__INSTRUCTIONS TO FOLLOW__. Reproduce the listing below with every "Viewport" changed to "Canvas" and everything else left as is.

--- Start of INFORMATION SUPPLIED ---

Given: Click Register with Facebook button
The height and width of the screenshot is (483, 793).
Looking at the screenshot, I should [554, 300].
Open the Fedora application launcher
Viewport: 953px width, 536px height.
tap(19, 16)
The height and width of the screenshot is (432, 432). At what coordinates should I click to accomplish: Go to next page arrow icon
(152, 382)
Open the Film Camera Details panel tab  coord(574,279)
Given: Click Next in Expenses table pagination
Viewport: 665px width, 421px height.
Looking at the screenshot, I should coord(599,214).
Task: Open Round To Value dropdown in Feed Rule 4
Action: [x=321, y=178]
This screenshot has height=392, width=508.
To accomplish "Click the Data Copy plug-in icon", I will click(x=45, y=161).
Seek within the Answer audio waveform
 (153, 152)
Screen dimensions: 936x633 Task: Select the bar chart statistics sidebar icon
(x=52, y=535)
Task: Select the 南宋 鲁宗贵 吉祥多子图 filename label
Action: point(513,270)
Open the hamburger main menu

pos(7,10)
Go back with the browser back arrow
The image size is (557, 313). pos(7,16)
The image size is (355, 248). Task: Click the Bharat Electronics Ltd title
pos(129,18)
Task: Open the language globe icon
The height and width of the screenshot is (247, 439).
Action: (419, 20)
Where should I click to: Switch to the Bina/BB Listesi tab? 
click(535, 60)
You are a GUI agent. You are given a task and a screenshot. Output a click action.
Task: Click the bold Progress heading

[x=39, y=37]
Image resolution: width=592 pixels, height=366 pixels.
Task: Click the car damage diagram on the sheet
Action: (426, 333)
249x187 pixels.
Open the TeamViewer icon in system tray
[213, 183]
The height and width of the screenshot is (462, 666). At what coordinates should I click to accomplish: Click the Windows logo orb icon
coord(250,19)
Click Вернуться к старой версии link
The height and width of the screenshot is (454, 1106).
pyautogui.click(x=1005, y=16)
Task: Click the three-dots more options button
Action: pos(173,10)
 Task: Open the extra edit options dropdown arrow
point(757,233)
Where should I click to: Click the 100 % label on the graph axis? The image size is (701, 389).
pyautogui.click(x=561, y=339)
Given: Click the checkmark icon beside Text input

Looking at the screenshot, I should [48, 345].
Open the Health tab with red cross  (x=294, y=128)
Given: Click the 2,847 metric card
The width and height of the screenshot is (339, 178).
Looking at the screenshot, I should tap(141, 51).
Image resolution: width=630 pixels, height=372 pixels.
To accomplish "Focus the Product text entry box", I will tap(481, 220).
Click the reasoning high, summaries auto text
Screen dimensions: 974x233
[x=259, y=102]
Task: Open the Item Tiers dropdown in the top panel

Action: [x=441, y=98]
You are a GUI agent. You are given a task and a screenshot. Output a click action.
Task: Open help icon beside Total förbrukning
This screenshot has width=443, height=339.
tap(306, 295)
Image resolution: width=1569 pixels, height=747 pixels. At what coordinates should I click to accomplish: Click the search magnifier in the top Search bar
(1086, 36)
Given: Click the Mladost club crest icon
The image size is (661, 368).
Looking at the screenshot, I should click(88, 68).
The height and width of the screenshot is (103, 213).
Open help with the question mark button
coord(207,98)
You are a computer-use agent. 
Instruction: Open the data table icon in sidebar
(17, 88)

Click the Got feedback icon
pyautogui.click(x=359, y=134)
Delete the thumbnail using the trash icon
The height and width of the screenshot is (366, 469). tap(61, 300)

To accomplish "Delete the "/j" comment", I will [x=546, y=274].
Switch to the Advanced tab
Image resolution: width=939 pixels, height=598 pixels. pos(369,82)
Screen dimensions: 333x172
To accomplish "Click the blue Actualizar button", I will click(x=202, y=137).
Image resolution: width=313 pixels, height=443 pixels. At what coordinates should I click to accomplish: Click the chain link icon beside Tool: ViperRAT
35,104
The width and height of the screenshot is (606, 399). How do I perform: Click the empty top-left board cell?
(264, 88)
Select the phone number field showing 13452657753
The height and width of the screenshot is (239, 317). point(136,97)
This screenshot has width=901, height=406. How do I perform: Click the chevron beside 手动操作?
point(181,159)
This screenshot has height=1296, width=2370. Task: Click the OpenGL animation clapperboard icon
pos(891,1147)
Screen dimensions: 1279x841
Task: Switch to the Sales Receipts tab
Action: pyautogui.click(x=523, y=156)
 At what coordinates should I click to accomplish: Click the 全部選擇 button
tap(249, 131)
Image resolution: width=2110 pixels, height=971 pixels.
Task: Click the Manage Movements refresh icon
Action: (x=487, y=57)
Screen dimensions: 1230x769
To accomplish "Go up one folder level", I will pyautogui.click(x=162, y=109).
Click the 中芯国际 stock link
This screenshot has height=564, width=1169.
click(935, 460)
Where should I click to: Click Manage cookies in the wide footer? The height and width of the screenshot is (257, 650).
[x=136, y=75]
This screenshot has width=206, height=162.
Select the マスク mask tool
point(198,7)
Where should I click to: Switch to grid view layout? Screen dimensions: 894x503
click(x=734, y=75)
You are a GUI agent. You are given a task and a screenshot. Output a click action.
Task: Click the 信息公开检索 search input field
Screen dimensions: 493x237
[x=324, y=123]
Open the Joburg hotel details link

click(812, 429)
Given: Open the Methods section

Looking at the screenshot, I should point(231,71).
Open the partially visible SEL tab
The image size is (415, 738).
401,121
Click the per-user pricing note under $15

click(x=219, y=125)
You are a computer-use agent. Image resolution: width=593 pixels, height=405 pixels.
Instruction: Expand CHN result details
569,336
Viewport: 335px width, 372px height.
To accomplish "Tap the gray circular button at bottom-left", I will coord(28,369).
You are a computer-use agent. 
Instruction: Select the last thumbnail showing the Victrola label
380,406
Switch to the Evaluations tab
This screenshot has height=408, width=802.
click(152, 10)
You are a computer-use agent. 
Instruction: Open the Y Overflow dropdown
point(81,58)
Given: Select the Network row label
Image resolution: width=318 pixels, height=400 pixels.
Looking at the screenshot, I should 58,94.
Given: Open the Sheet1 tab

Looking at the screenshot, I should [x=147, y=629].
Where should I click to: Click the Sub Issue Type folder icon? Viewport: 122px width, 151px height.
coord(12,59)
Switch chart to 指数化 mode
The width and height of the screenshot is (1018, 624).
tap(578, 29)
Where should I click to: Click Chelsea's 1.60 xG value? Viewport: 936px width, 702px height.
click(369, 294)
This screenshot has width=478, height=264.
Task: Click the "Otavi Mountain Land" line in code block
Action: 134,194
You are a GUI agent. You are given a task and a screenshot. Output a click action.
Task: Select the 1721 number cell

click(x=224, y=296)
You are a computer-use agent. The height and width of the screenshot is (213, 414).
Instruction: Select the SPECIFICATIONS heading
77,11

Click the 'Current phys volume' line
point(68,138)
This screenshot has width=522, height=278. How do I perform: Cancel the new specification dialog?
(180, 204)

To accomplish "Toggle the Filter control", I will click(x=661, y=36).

--- End of INFORMATION SUPPLIED ---

__SOLUTION TO THE PROBLEM__.
Given: Click Register with Facebook button
The height and width of the screenshot is (483, 793).
Looking at the screenshot, I should [554, 300].
Open the Fedora application launcher
Canvas: 953px width, 536px height.
tap(19, 16)
The height and width of the screenshot is (432, 432). At what coordinates should I click to accomplish: Go to next page arrow icon
(152, 382)
Open the Film Camera Details panel tab  coord(574,279)
Given: Click Next in Expenses table pagination
Canvas: 665px width, 421px height.
Looking at the screenshot, I should coord(599,214).
Task: Open Round To Value dropdown in Feed Rule 4
Action: [x=321, y=178]
This screenshot has height=392, width=508.
To accomplish "Click the Data Copy plug-in icon", I will click(x=45, y=161).
Seek within the Answer audio waveform
 (153, 152)
Screen dimensions: 936x633 Task: Select the bar chart statistics sidebar icon
(x=52, y=535)
Task: Select the 南宋 鲁宗贵 吉祥多子图 filename label
Action: point(513,270)
Open the hamburger main menu

pos(7,10)
Go back with the browser back arrow
The image size is (557, 313). pos(7,16)
The image size is (355, 248). Task: Click the Bharat Electronics Ltd title
pos(129,18)
Task: Open the language globe icon
The height and width of the screenshot is (247, 439).
Action: (419, 20)
Where should I click to: Switch to the Bina/BB Listesi tab? 
click(535, 60)
You are a GUI agent. You are given a task and a screenshot. Output a click action.
Task: Click the bold Progress heading

[x=39, y=37]
Image resolution: width=592 pixels, height=366 pixels.
Task: Click the car damage diagram on the sheet
Action: (426, 333)
249x187 pixels.
Open the TeamViewer icon in system tray
[213, 183]
The height and width of the screenshot is (462, 666). At what coordinates should I click to accomplish: Click the Windows logo orb icon
coord(250,19)
Click Вернуться к старой версии link
The height and width of the screenshot is (454, 1106).
pyautogui.click(x=1005, y=16)
Task: Click the three-dots more options button
Action: pos(173,10)
 Task: Open the extra edit options dropdown arrow
point(757,233)
Where should I click to: Click the 100 % label on the graph axis? The image size is (701, 389).
pyautogui.click(x=561, y=339)
Given: Click the checkmark icon beside Text input

Looking at the screenshot, I should [48, 345].
Open the Health tab with red cross  (x=294, y=128)
Given: Click the 2,847 metric card
The width and height of the screenshot is (339, 178).
Looking at the screenshot, I should tap(141, 51).
Image resolution: width=630 pixels, height=372 pixels.
To accomplish "Focus the Product text entry box", I will tap(481, 220).
Click the reasoning high, summaries auto text
Screen dimensions: 974x233
[x=259, y=102]
Task: Open the Item Tiers dropdown in the top panel

Action: [x=441, y=98]
You are a GUI agent. You are given a task and a screenshot. Output a click action.
Task: Open help icon beside Total förbrukning
This screenshot has width=443, height=339.
tap(306, 295)
Image resolution: width=1569 pixels, height=747 pixels. At what coordinates should I click to accomplish: Click the search magnifier in the top Search bar
(1086, 36)
Given: Click the Mladost club crest icon
The image size is (661, 368).
Looking at the screenshot, I should click(88, 68).
The height and width of the screenshot is (103, 213).
Open help with the question mark button
coord(207,98)
You are a computer-use agent. 
Instruction: Open the data table icon in sidebar
(17, 88)

Click the Got feedback icon
pyautogui.click(x=359, y=134)
Delete the thumbnail using the trash icon
The height and width of the screenshot is (366, 469). tap(61, 300)

To accomplish "Delete the "/j" comment", I will [x=546, y=274].
Switch to the Advanced tab
Image resolution: width=939 pixels, height=598 pixels. pos(369,82)
Screen dimensions: 333x172
To accomplish "Click the blue Actualizar button", I will click(x=202, y=137).
Image resolution: width=313 pixels, height=443 pixels. At what coordinates should I click to accomplish: Click the chain link icon beside Tool: ViperRAT
35,104
The width and height of the screenshot is (606, 399). How do I perform: Click the empty top-left board cell?
(264, 88)
Select the phone number field showing 13452657753
The height and width of the screenshot is (239, 317). point(136,97)
This screenshot has width=901, height=406. How do I perform: Click the chevron beside 手动操作?
point(181,159)
This screenshot has height=1296, width=2370. Task: Click the OpenGL animation clapperboard icon
pos(891,1147)
Screen dimensions: 1279x841
Task: Switch to the Sales Receipts tab
Action: pyautogui.click(x=523, y=156)
 At what coordinates should I click to accomplish: Click the 全部選擇 button
tap(249, 131)
Image resolution: width=2110 pixels, height=971 pixels.
Task: Click the Manage Movements refresh icon
Action: (x=487, y=57)
Screen dimensions: 1230x769
To accomplish "Go up one folder level", I will pyautogui.click(x=162, y=109).
Click the 中芯国际 stock link
This screenshot has height=564, width=1169.
click(935, 460)
Where should I click to: Click Manage cookies in the wide footer? The height and width of the screenshot is (257, 650).
[x=136, y=75]
This screenshot has width=206, height=162.
Select the マスク mask tool
point(198,7)
Where should I click to: Switch to grid view layout? Screen dimensions: 894x503
click(x=734, y=75)
You are a GUI agent. You are given a task and a screenshot. Output a click action.
Task: Click the 信息公开检索 search input field
Screen dimensions: 493x237
[x=324, y=123]
Open the Joburg hotel details link

click(812, 429)
Given: Open the Methods section

Looking at the screenshot, I should point(231,71).
Open the partially visible SEL tab
The image size is (415, 738).
401,121
Click the per-user pricing note under $15

click(x=219, y=125)
You are a computer-use agent. Image resolution: width=593 pixels, height=405 pixels.
Instruction: Expand CHN result details
569,336
Canvas: 335px width, 372px height.
To accomplish "Tap the gray circular button at bottom-left", I will coord(28,369).
You are a computer-use agent. 
Instruction: Select the last thumbnail showing the Victrola label
380,406
Switch to the Evaluations tab
This screenshot has height=408, width=802.
click(152, 10)
You are a computer-use agent. 
Instruction: Open the Y Overflow dropdown
point(81,58)
Given: Select the Network row label
Image resolution: width=318 pixels, height=400 pixels.
Looking at the screenshot, I should 58,94.
Given: Open the Sheet1 tab

Looking at the screenshot, I should [x=147, y=629].
Where should I click to: Click the Sub Issue Type folder icon? Canvas: 122px width, 151px height.
coord(12,59)
Switch chart to 指数化 mode
The width and height of the screenshot is (1018, 624).
tap(578, 29)
Where should I click to: Click Chelsea's 1.60 xG value? Canvas: 936px width, 702px height.
click(369, 294)
This screenshot has width=478, height=264.
Task: Click the "Otavi Mountain Land" line in code block
Action: 134,194
You are a GUI agent. You are given a task and a screenshot. Output a click action.
Task: Select the 1721 number cell

click(x=224, y=296)
You are a computer-use agent. The height and width of the screenshot is (213, 414).
Instruction: Select the SPECIFICATIONS heading
77,11

Click the 'Current phys volume' line
point(68,138)
This screenshot has width=522, height=278. How do I perform: Cancel the new specification dialog?
(180, 204)

To accomplish "Toggle the Filter control", I will click(x=661, y=36).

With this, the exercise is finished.